═════ Records supplied
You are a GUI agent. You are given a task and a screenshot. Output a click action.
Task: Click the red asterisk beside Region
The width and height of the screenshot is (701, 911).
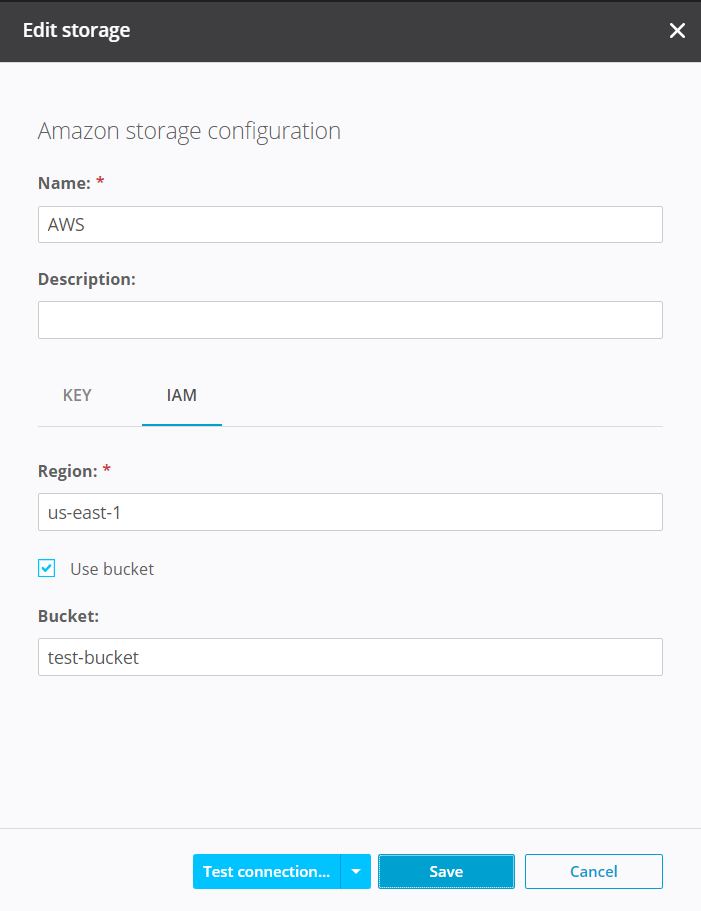click(x=106, y=469)
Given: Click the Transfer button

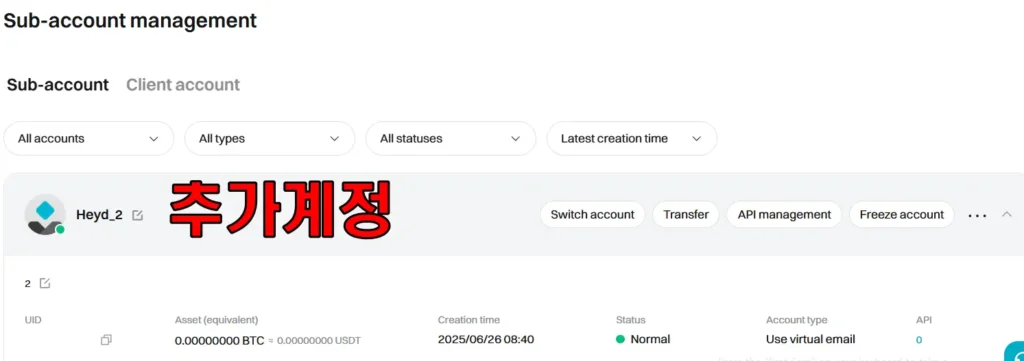Looking at the screenshot, I should click(x=686, y=214).
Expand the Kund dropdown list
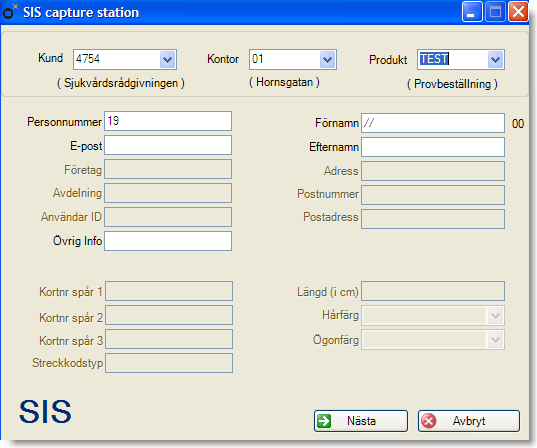Viewport: 537px width, 448px height. pos(167,60)
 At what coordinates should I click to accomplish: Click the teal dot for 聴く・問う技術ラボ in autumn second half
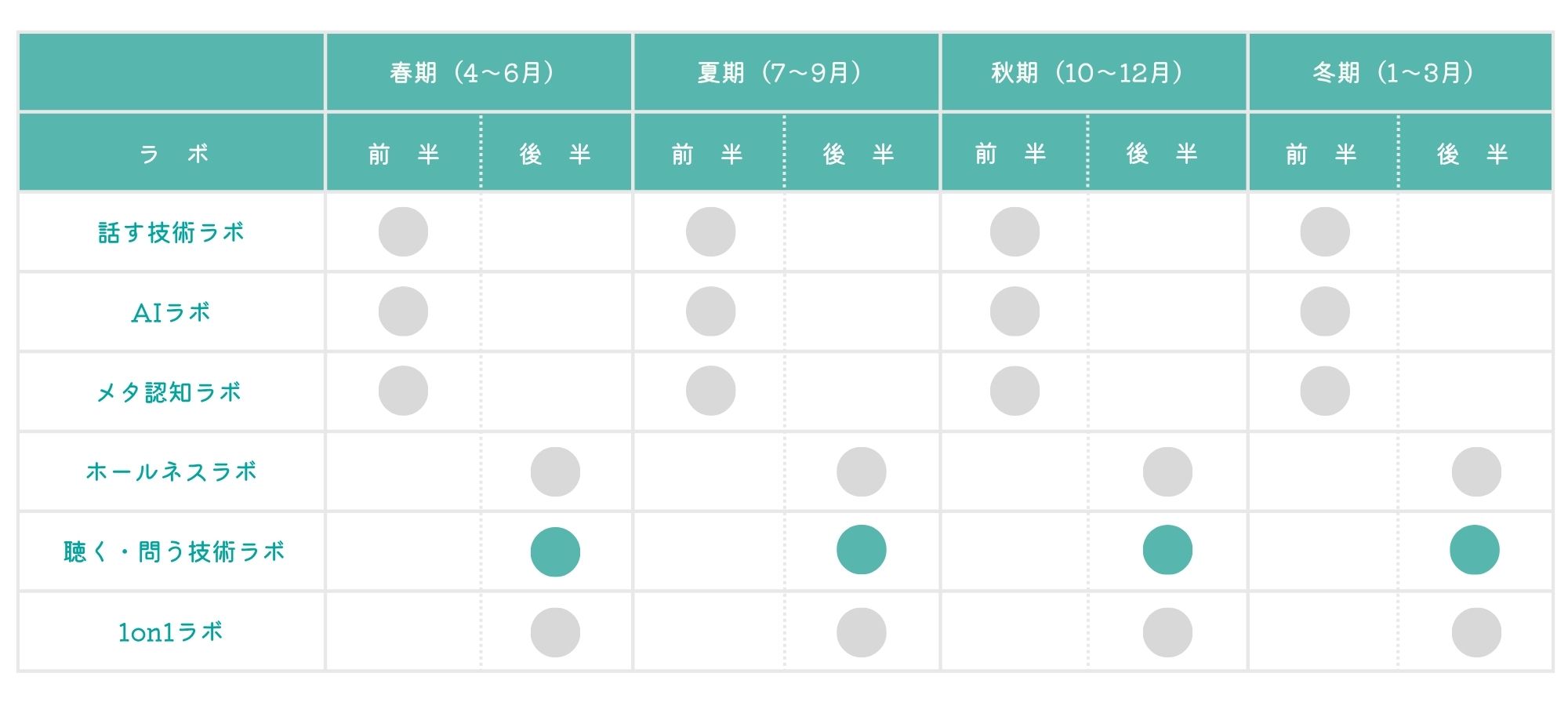(1167, 549)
══════════
The records shown above are to be repeated exactly, with the pictures left out.

◆ Answer to this task ◆
You are a GUI agent. You are given a task and a screenshot. Output a click action.
Task: Click the red asterisk beside Region
The width and height of the screenshot is (701, 911).
click(x=106, y=469)
Given: Click the Transfer button

Looking at the screenshot, I should click(x=686, y=214).
Expand the Kund dropdown list
Viewport: 537px width, 448px height. pos(167,60)
 At what coordinates should I click to accomplish: Click the teal dot for 聴く・問う技術ラボ in autumn second half
(1167, 549)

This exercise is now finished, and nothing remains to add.